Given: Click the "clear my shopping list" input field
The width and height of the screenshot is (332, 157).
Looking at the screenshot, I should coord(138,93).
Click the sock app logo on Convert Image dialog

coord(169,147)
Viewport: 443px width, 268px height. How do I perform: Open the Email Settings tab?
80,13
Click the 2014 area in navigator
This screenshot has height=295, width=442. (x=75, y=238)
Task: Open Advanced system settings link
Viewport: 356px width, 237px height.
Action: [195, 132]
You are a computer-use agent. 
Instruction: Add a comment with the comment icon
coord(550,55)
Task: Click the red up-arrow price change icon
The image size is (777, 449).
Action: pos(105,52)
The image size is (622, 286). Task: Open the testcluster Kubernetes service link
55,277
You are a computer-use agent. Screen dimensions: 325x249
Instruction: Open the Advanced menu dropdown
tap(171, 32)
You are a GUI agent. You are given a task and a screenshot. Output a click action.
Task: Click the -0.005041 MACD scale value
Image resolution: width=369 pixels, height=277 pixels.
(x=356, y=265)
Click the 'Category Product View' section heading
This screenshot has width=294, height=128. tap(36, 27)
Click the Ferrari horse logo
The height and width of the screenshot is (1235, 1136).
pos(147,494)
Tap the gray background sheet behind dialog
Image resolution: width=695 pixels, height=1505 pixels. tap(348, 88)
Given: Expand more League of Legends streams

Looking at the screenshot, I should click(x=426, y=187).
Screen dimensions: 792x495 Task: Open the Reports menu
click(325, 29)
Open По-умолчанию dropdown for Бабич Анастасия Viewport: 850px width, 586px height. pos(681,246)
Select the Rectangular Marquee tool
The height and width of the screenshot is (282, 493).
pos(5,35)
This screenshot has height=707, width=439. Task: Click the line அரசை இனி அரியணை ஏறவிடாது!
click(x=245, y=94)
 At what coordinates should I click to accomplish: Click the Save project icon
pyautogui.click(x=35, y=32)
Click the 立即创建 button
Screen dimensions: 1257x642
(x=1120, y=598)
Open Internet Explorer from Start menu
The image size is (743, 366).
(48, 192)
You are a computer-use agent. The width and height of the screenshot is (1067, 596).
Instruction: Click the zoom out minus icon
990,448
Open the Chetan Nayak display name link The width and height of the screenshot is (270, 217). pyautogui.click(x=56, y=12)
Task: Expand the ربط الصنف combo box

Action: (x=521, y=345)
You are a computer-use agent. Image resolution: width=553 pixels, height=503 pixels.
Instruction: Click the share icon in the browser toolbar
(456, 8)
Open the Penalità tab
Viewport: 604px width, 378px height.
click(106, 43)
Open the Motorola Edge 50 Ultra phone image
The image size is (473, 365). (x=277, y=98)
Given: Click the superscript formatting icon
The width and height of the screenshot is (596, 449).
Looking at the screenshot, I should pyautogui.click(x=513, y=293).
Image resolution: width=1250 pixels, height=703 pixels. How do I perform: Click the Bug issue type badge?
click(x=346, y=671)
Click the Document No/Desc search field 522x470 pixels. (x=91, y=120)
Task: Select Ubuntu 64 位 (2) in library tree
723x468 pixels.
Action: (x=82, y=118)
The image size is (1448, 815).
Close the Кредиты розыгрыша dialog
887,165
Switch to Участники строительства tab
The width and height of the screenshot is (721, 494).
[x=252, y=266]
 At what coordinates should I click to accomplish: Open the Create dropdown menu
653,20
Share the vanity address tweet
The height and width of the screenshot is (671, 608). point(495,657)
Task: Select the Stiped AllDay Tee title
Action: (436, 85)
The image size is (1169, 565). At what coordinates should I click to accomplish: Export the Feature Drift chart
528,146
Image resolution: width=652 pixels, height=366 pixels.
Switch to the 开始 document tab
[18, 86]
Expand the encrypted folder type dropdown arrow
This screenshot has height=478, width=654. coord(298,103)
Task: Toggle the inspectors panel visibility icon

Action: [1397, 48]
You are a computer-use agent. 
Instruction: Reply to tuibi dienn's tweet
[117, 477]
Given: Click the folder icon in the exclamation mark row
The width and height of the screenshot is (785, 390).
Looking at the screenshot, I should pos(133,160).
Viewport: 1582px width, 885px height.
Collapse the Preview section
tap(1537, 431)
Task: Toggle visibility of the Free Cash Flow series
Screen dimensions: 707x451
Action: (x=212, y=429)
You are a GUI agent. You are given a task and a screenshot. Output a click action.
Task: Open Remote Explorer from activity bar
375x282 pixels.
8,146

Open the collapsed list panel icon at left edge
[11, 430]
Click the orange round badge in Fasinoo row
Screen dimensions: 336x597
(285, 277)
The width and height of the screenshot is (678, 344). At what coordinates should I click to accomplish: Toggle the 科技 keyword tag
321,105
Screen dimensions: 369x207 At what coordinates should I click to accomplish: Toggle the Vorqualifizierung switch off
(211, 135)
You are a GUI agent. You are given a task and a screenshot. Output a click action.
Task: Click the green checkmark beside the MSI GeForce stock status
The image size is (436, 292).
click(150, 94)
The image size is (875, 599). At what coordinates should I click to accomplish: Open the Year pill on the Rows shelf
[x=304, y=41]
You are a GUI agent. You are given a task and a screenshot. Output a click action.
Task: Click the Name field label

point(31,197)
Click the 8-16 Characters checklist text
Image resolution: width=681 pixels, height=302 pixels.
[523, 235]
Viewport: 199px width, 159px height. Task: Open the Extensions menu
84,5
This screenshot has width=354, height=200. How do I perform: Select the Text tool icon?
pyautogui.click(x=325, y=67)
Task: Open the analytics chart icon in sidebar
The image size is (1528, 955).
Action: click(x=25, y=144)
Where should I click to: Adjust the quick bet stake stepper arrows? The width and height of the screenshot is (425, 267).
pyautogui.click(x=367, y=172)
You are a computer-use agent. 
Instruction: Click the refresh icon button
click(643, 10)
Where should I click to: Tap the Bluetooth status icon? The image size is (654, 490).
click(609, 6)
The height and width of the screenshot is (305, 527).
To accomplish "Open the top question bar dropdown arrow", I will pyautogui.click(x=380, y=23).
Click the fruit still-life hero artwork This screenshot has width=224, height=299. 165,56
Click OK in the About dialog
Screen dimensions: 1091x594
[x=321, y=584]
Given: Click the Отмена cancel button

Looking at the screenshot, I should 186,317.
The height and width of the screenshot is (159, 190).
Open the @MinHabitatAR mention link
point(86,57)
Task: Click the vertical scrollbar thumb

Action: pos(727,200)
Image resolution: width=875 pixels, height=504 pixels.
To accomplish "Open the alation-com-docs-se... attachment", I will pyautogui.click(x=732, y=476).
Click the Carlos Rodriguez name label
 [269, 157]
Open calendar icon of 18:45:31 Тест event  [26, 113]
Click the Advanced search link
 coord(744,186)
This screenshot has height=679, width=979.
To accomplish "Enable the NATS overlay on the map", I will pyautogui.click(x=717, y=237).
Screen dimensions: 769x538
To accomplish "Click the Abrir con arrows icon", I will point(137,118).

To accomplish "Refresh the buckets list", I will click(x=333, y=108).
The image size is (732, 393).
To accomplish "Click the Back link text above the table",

WHAT THE TASK ASKS: Recast every line of the material above as a two-column Markdown table headed Row and Material line, numbering the rows and leaving out blank lines.

WRITTEN REPLY:
| Row | Material line |
|---|---|
| 1 | Given: Click the "clear my shopping list" input field |
| 2 | The width and height of the screenshot is (332, 157). |
| 3 | Looking at the screenshot, I should coord(138,93). |
| 4 | Click the sock app logo on Convert Image dialog |
| 5 | coord(169,147) |
| 6 | Viewport: 443px width, 268px height. How do I perform: Open the Email Settings tab? |
| 7 | 80,13 |
| 8 | Click the 2014 area in navigator |
| 9 | This screenshot has height=295, width=442. (x=75, y=238) |
| 10 | Task: Open Advanced system settings link |
| 11 | Viewport: 356px width, 237px height. |
| 12 | Action: [195, 132] |
| 13 | You are a computer-use agent.  |
| 14 | Instruction: Add a comment with the comment icon |
| 15 | coord(550,55) |
| 16 | Task: Click the red up-arrow price change icon |
| 17 | The image size is (777, 449). |
| 18 | Action: pos(105,52) |
| 19 | The image size is (622, 286). Task: Open the testcluster Kubernetes service link |
| 20 | 55,277 |
| 21 | You are a computer-use agent. Screen dimensions: 325x249 |
| 22 | Instruction: Open the Advanced menu dropdown |
| 23 | tap(171, 32) |
| 24 | You are a GUI agent. You are given a task and a screenshot. Output a click action. |
| 25 | Task: Click the -0.005041 MACD scale value |
| 26 | Image resolution: width=369 pixels, height=277 pixels. |
| 27 | (x=356, y=265) |
| 28 | Click the 'Category Product View' section heading |
| 29 | This screenshot has width=294, height=128. tap(36, 27) |
| 30 | Click the Ferrari horse logo |
| 31 | The height and width of the screenshot is (1235, 1136). |
| 32 | pos(147,494) |
| 33 | Tap the gray background sheet behind dialog |
| 34 | Image resolution: width=695 pixels, height=1505 pixels. tap(348, 88) |
| 35 | Given: Expand more League of Legends streams |
| 36 | Looking at the screenshot, I should click(x=426, y=187). |
| 37 | Screen dimensions: 792x495 Task: Open the Reports menu |
| 38 | click(325, 29) |
| 39 | Open По-умолчанию dropdown for Бабич Анастасия Viewport: 850px width, 586px height. pos(681,246) |
| 40 | Select the Rectangular Marquee tool |
| 41 | The height and width of the screenshot is (282, 493). |
| 42 | pos(5,35) |
| 43 | This screenshot has height=707, width=439. Task: Click the line அரசை இனி அரியணை ஏறவிடாது! |
| 44 | click(x=245, y=94) |
| 45 |  At what coordinates should I click to accomplish: Click the Save project icon |
| 46 | pyautogui.click(x=35, y=32) |
| 47 | Click the 立即创建 button |
| 48 | Screen dimensions: 1257x642 |
| 49 | (x=1120, y=598) |
| 50 | Open Internet Explorer from Start menu |
| 51 | The image size is (743, 366). |
| 52 | (48, 192) |
| 53 | You are a computer-use agent. The width and height of the screenshot is (1067, 596). |
| 54 | Instruction: Click the zoom out minus icon |
| 55 | 990,448 |
| 56 | Open the Chetan Nayak display name link The width and height of the screenshot is (270, 217). pyautogui.click(x=56, y=12) |
| 57 | Task: Expand the ربط الصنف combo box |
| 58 | Action: (x=521, y=345) |
| 59 | You are a computer-use agent. Image resolution: width=553 pixels, height=503 pixels. |
| 60 | Instruction: Click the share icon in the browser toolbar |
| 61 | (456, 8) |
| 62 | Open the Penalità tab |
| 63 | Viewport: 604px width, 378px height. |
| 64 | click(106, 43) |
| 65 | Open the Motorola Edge 50 Ultra phone image |
| 66 | The image size is (473, 365). (x=277, y=98) |
| 67 | Given: Click the superscript formatting icon |
| 68 | The width and height of the screenshot is (596, 449). |
| 69 | Looking at the screenshot, I should pyautogui.click(x=513, y=293). |
| 70 | Image resolution: width=1250 pixels, height=703 pixels. How do I perform: Click the Bug issue type badge? |
| 71 | click(x=346, y=671) |
| 72 | Click the Document No/Desc search field 522x470 pixels. (x=91, y=120) |
| 73 | Task: Select Ubuntu 64 位 (2) in library tree |
| 74 | 723x468 pixels. |
| 75 | Action: (x=82, y=118) |
| 76 | The image size is (1448, 815). |
| 77 | Close the Кредиты розыгрыша dialog |
| 78 | 887,165 |
| 79 | Switch to Участники строительства tab |
| 80 | The width and height of the screenshot is (721, 494). |
| 81 | [x=252, y=266] |
| 82 |  At what coordinates should I click to accomplish: Open the Create dropdown menu |
| 83 | 653,20 |
| 84 | Share the vanity address tweet |
| 85 | The height and width of the screenshot is (671, 608). point(495,657) |
| 86 | Task: Select the Stiped AllDay Tee title |
| 87 | Action: (436, 85) |
| 88 | The image size is (1169, 565). At what coordinates should I click to accomplish: Export the Feature Drift chart |
| 89 | 528,146 |
| 90 | Image resolution: width=652 pixels, height=366 pixels. |
| 91 | Switch to the 开始 document tab |
| 92 | [18, 86] |
| 93 | Expand the encrypted folder type dropdown arrow |
| 94 | This screenshot has height=478, width=654. coord(298,103) |
| 95 | Task: Toggle the inspectors panel visibility icon |
| 96 | Action: [1397, 48] |
| 97 | You are a computer-use agent.  |
| 98 | Instruction: Reply to tuibi dienn's tweet |
| 99 | [117, 477] |
| 100 | Given: Click the folder icon in the exclamation mark row |
| 101 | The width and height of the screenshot is (785, 390). |
| 102 | Looking at the screenshot, I should pos(133,160). |
| 103 | Viewport: 1582px width, 885px height. |
| 104 | Collapse the Preview section |
| 105 | tap(1537, 431) |
| 106 | Task: Toggle visibility of the Free Cash Flow series |
| 107 | Screen dimensions: 707x451 |
| 108 | Action: (x=212, y=429) |
| 109 | You are a GUI agent. You are given a task and a screenshot. Output a click action. |
| 110 | Task: Open Remote Explorer from activity bar |
| 111 | 375x282 pixels. |
| 112 | 8,146 |
| 113 | Open the collapsed list panel icon at left edge |
| 114 | [11, 430] |
| 115 | Click the orange round badge in Fasinoo row |
| 116 | Screen dimensions: 336x597 |
| 117 | (285, 277) |
| 118 | The width and height of the screenshot is (678, 344). At what coordinates should I click to accomplish: Toggle the 科技 keyword tag |
| 119 | 321,105 |
| 120 | Screen dimensions: 369x207 At what coordinates should I click to accomplish: Toggle the Vorqualifizierung switch off |
| 121 | (211, 135) |
| 122 | You are a GUI agent. You are given a task and a screenshot. Output a click action. |
| 123 | Task: Click the green checkmark beside the MSI GeForce stock status |
| 124 | The image size is (436, 292). |
| 125 | click(150, 94) |
| 126 | The image size is (875, 599). At what coordinates should I click to accomplish: Open the Year pill on the Rows shelf |
| 127 | [x=304, y=41] |
| 128 | You are a GUI agent. You are given a task and a screenshot. Output a click action. |
| 129 | Task: Click the Name field label |
| 130 | point(31,197) |
| 131 | Click the 8-16 Characters checklist text |
| 132 | Image resolution: width=681 pixels, height=302 pixels. |
| 133 | [523, 235] |
| 134 | Viewport: 199px width, 159px height. Task: Open the Extensions menu |
| 135 | 84,5 |
| 136 | This screenshot has width=354, height=200. How do I perform: Select the Text tool icon? |
| 137 | pyautogui.click(x=325, y=67) |
| 138 | Task: Open the analytics chart icon in sidebar |
| 139 | The image size is (1528, 955). |
| 140 | Action: click(x=25, y=144) |
| 141 | Where should I click to: Adjust the quick bet stake stepper arrows? The width and height of the screenshot is (425, 267). |
| 142 | pyautogui.click(x=367, y=172) |
| 143 | You are a computer-use agent.  |
| 144 | Instruction: Click the refresh icon button |
| 145 | click(643, 10) |
| 146 | Where should I click to: Tap the Bluetooth status icon? The image size is (654, 490). |
| 147 | click(609, 6) |
| 148 | The height and width of the screenshot is (305, 527). |
| 149 | To accomplish "Open the top question bar dropdown arrow", I will pyautogui.click(x=380, y=23). |
| 150 | Click the fruit still-life hero artwork This screenshot has width=224, height=299. 165,56 |
| 151 | Click OK in the About dialog |
| 152 | Screen dimensions: 1091x594 |
| 153 | [x=321, y=584] |
| 154 | Given: Click the Отмена cancel button |
| 155 | Looking at the screenshot, I should 186,317. |
| 156 | The height and width of the screenshot is (159, 190). |
| 157 | Open the @MinHabitatAR mention link |
| 158 | point(86,57) |
| 159 | Task: Click the vertical scrollbar thumb |
| 160 | Action: pos(727,200) |
| 161 | Image resolution: width=875 pixels, height=504 pixels. |
| 162 | To accomplish "Open the alation-com-docs-se... attachment", I will pyautogui.click(x=732, y=476). |
| 163 | Click the Carlos Rodriguez name label |
| 164 |  [269, 157] |
| 165 | Open calendar icon of 18:45:31 Тест event  [26, 113] |
| 166 | Click the Advanced search link |
| 167 |  coord(744,186) |
| 168 | This screenshot has height=679, width=979. |
| 169 | To accomplish "Enable the NATS overlay on the map", I will pyautogui.click(x=717, y=237). |
| 170 | Screen dimensions: 769x538 |
| 171 | To accomplish "Click the Abrir con arrows icon", I will point(137,118). |
| 172 | To accomplish "Refresh the buckets list", I will click(x=333, y=108). |
| 173 | The image size is (732, 393). |
| 174 | To accomplish "Click the Back link text above the table", |